Good Writing Does Not Equal Good Ideas

Kind reader, I come to you with unfortunate news. There is a fallacy of thought that has gained momentum in recent times. Those of us who recognize it face an ugly and exhausting battle. Those of us who don’t are in danger of slipping into alternate realities full of spiders and flimsy sentiments. Let this be a warning to all: good writing is not synonymous with good ideas.

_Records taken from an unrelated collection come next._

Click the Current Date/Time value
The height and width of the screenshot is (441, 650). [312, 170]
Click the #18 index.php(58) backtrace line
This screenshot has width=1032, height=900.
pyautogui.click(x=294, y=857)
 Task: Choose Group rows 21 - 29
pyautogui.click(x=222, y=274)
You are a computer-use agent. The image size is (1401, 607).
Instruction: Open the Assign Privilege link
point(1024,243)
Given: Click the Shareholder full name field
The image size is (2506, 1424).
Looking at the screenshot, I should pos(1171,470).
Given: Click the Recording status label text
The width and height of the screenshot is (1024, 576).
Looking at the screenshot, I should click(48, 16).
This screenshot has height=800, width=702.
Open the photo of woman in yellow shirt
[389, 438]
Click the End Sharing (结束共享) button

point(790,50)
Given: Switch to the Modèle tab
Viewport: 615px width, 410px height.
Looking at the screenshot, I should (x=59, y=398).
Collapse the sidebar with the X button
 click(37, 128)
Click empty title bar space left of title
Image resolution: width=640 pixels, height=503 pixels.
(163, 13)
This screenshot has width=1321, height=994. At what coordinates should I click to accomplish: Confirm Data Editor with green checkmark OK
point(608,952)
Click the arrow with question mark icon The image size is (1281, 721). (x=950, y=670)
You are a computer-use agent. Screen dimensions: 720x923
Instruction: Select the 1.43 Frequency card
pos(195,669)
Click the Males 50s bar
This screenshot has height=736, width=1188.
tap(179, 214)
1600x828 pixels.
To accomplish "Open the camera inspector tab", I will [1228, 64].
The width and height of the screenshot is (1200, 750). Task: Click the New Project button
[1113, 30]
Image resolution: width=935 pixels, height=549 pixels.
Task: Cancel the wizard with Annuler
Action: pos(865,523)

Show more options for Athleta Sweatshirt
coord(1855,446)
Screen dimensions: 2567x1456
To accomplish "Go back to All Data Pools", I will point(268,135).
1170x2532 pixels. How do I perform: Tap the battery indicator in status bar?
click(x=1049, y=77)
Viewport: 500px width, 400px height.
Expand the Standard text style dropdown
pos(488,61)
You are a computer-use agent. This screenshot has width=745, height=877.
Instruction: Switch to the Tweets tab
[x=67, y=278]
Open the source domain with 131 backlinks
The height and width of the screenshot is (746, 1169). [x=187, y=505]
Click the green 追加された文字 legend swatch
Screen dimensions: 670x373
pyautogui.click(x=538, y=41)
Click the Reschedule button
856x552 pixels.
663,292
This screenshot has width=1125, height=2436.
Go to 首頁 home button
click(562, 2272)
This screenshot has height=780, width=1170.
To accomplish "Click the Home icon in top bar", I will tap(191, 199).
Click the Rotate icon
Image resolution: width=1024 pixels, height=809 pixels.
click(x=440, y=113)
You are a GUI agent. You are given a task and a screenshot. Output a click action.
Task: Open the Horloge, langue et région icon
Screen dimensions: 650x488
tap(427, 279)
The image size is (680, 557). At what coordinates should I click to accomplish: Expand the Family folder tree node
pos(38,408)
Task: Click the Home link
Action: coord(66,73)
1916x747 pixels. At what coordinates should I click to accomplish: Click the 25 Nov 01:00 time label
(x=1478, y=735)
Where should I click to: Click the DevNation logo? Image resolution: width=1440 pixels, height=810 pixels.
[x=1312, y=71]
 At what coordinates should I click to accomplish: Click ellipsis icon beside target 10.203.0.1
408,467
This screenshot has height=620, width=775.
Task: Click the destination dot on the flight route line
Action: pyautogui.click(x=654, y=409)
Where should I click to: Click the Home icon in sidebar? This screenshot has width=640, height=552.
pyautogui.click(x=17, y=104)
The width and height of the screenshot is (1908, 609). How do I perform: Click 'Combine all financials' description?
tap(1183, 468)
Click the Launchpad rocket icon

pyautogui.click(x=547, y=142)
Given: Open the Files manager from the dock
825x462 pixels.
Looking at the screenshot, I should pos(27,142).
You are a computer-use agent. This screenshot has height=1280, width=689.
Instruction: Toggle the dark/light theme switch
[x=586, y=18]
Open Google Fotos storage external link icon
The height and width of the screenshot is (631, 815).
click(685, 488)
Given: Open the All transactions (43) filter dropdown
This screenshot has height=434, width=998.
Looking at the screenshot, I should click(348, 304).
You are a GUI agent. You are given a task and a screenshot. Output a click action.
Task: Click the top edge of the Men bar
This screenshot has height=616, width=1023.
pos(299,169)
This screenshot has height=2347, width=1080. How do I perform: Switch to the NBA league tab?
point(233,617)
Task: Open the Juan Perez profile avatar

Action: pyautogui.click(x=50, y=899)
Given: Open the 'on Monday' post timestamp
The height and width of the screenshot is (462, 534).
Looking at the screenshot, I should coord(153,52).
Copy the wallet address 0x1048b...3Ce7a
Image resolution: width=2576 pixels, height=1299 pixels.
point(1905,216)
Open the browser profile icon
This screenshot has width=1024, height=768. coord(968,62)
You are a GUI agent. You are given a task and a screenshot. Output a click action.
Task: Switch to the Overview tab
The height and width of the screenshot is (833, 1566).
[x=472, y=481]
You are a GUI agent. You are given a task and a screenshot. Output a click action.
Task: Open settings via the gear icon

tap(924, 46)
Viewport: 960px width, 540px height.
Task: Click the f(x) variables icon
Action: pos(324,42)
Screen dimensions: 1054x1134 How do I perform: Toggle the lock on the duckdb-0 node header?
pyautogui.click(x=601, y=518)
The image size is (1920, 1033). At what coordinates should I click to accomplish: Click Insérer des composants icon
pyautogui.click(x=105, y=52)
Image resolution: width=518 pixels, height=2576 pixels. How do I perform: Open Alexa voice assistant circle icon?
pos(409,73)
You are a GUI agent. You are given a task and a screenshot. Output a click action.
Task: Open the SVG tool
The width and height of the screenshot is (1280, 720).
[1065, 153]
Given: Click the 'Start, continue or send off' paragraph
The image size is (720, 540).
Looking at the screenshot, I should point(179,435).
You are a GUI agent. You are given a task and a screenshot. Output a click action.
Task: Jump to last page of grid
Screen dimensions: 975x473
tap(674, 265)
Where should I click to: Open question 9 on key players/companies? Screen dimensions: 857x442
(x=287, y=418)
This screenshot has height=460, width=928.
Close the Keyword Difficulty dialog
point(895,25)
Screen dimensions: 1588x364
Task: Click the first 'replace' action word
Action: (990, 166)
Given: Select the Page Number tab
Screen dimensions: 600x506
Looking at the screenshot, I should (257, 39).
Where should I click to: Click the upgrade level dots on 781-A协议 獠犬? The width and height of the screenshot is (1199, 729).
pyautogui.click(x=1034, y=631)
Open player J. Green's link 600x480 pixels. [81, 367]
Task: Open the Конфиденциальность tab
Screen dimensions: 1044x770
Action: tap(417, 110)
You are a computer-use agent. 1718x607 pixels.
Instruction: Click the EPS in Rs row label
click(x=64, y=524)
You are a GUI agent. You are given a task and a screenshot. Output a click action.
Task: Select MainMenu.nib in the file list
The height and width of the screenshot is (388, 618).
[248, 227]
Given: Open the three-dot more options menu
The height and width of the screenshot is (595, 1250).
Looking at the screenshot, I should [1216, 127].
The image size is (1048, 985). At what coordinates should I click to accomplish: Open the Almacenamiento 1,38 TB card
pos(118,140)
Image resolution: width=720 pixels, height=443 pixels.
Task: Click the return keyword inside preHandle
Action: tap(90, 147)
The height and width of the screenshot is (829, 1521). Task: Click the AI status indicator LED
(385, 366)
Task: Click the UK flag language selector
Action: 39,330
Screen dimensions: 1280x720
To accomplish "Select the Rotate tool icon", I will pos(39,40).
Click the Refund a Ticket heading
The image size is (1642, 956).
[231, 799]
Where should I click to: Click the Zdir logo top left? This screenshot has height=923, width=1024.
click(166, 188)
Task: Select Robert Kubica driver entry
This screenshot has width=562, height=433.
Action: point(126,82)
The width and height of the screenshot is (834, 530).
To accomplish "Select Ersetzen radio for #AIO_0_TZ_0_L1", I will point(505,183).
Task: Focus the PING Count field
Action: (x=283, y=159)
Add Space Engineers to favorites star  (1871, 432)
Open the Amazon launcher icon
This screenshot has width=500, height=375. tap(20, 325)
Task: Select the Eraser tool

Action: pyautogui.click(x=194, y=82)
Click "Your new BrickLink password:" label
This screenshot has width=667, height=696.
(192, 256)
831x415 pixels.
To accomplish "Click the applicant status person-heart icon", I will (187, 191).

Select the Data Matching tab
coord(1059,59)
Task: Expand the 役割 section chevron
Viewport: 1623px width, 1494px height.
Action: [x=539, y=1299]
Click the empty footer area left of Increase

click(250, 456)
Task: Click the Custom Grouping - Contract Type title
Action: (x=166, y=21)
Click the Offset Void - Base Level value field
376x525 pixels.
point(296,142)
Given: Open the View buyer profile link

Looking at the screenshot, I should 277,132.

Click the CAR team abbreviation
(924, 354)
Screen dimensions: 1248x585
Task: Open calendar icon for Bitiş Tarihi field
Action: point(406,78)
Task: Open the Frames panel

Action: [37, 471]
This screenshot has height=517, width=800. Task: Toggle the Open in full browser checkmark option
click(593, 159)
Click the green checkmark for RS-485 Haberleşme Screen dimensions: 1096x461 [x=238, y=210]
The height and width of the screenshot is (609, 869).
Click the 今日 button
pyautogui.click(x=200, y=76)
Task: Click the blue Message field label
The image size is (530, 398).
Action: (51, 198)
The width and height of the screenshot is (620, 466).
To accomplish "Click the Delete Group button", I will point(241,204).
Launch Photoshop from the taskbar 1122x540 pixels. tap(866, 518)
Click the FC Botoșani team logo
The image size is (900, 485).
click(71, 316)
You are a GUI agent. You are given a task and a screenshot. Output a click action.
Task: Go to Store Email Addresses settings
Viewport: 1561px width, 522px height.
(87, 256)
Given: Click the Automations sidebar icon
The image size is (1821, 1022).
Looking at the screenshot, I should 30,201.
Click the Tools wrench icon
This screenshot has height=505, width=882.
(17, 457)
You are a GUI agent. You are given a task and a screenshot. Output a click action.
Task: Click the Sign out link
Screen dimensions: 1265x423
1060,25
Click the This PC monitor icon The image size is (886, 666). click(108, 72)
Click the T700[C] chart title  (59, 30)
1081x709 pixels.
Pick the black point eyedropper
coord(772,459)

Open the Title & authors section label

Every now and then, I will come across an article that is crisp and well-written. The author has command of the language and uses the right words in the right context. The grammar is immaculate and the conjugations work. There’s only one problem: the ideas are shit. Big steaming piles of nonsensical bullshit. The data is wonky, the links are weak, and the conclusions are stupid at best. But, the prose is beautiful. And unfortunately, the ideas gain merit with readers because they are given the sense of intellectual capacity. This is an expert, not some yahoo typing furiously in all-caps word vomit.

It reminds me of one of my favorite jokes. What do you call a med school graduate with a D average? A doctor. (rimshot, belly laugh, sudden sadness)

The same applies to writing. Writers can be competent at their craft, yet fail miserably at the subjects they write about. But in the eyes of the non-writing masses, they come across as subject matter experts because they took the time to present it in a polished manner.

Look no further than the anti-vaccine movement. The entire debacle started with a published article (now wholly debunked) by a former physician named Andrew Wakefield (former for a reason). The guy is a pariah in the medical field because, well, he’s a terrible physician. His research was flawed, his data was manipulated, and his conclusions had multiple conflicts of interest. As a result, he lost his licence. What should have stopped there has become a rallying cry for purveyors of junk science. His vile ideas persisted because they came from a well-crafted article in a well-respected journal. Nevermind the fact that the ideas were total shit.

In literature, I can think of no greater example than Starship Troopers, a military sci-fi novel by legendary author Robert Heinlein. It is one of the most influential genre novels ever written, and for good reason. Heinlein was a master of prose and knew how to compel his readers. However, the novel goes above and beyond to promote fascism, a system wholly debunked as destructive and inhumane (cough cough, Hitler). But after a first read, you may very well wonder if¬†fascism wasn’t the best system of governance (a testament to Heinlein’s enduring brilliance). But then your critical thinking skills kick in and you start to pick apart the narrative.

And therein lies the problem. These days, critical thinking skills seem to be diminishing in favor of emotional resonance. People are finding vile ideas that are well-presented, and assimilating them as reasonable truths. With a simple web search, I’m sure I can find carefully constructed prose that argues in favor of white nationalism. But, no amount of slick writing is going to convince me that the idea has merit.

And so, kind reader, I implore you to polish your critical thinking skills. Recognize bad ideas for what they are: bad. If a clean-cut guy in a three-piece suit tells you something is true, it doesn’t make it so. Unfortunately, we live in strange times where truth is wielded by the loudest person. But all is not lost. You can fight back with¬†critical thought. Always remember that you are entitled to your own opinions, but not your own facts. Do your research and seek evidence. Leave the realms of truth to the deniers of reality.